Bien qu'ils aient suffisamment maîtrisé l'algèbre pour
se livrer à des calculs très précis des positions des
planètes et qu'ils aient conçu un calendrier extrêmement
fiable, la géométrie plane ne permettait pas aux anciens Chinois
de s'attaquer au problème des angles. Concernant les angles droits
par exemple, les mathématiciens chinois ne se préoccupaient
que des relations entre les longueurs des différents côtés
du triangle, sans essayer dn mesurer les angles. Les Grecs en revanche faisaient
des maquettes en trois dimensions, les modifiaient pour expliquer leurs observations
empiriques et ensuite utilisaient ces modèles pour calculer les positions
futures des objets célestes. Au fur et à mesure de leurs observations,
ils modifiaient leurs modèles pour corriger leurs erreurs, répétant
encore et encore cette démarche afin d'atteindre la perfection. «
Ces modèles géométriques, dit M. Xi, ont permis aux Grecs
de s'intéresser à la structure physique de l'univers, et aux
principes régissant les mouvements des corps célestes. En utilisant
uniquement l'algèbre chinoise traditionnelle, il aurait été
très difficile de parvenir au modèle copernicien de système
solaire centré sur le Soleil, ou de comprendre les lois de Kepler concernant
les mouvements des planètes. »
Le
système décimal est utilisé dès le
Royaume Shang (-1520, -1030), sans doute facilité par l'emploi des
idéogrammes dans l'écriture. Pour compter, les Chinois plaçaient
des bâtonnets dans des cases (une case pour les unités, une pour
les dizaines, une pour les centaines, etc.). Par prolongement, l'emploi des
fractions décimales est clairement montré au IIIe siècle
ap. J.C.
Le
zéro existe en Chine depuis au moins le IVe siècle
av. J.C. (Epoque des Royaumes Combattants, -480, -221), alors qu'on situe
généralement la naissance du zéro en Inde. Il n'était
pas représenté par un symbole, mais par un espace vide ; ainsi,
un bâtonnet dans la case des dizaines et rien dans celle des unités
signifie 10. Il sera introduit en Europe au IXe siècle, de même
que le système décimal. Au IIIe siècle av. J.C., lors
de la Première Unification (-221, 220), à l'époque des
dynasties Qin puis Han, Liu Hui inscrit dans un cercle un polygone de 192
côtés et calcule ainsi une valeur de pi de 3,14159. Au
Ve siècle ap. J.C., Zu Chongzhi et son fils Zu Gengzhi déterminent
une valeur encore plus précise jusqu'à la dixième décimale.

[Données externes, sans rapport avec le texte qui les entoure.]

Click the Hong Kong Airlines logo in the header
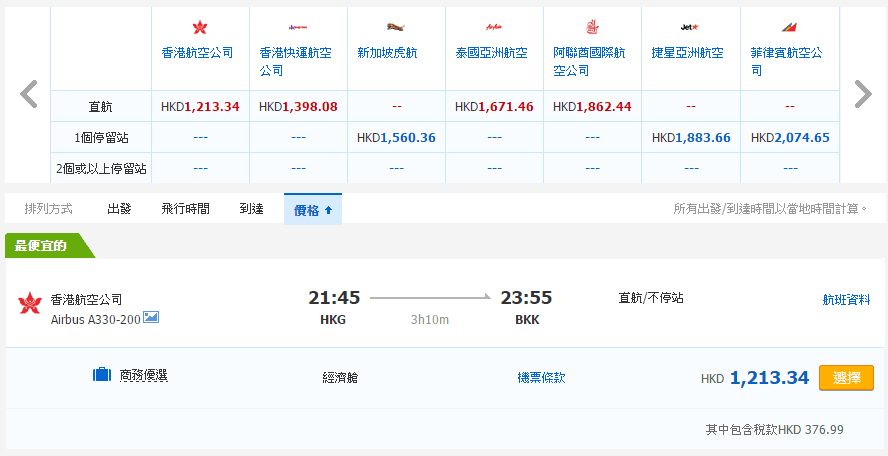Screen dimensions: 888x456 pyautogui.click(x=199, y=27)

En Europe, la valeur de pi comporte 7 décimales en 1600. Les nombres
négatifs (IIe siècle av. J.C.) sont distingués des
nombres positifs par des bâtonnets de couleurs ou de formes différentes.
A défaut, c'est l'orientation de ces bâtonnets (droite ou oblique)
qui indique le signe.
Pour
Liu Chun-tsan, qui s'intéresse tout particulièrement à
l'histoire de la science chinoise, c'est le télescope qui fut le facteur
décisif des progrès de l'astronomie occidentale. Comme les lunettes
astronomiques chinoises ne disposaient pas de lentilles courbes, elles n'absorbaient
pas la lumière et ne permettaient pas à l'utilisateur de voir
très loin. Remarquons que les matières premières utilisées
pour la fabrication du verre se trouvent en grande abondance dans les déserts.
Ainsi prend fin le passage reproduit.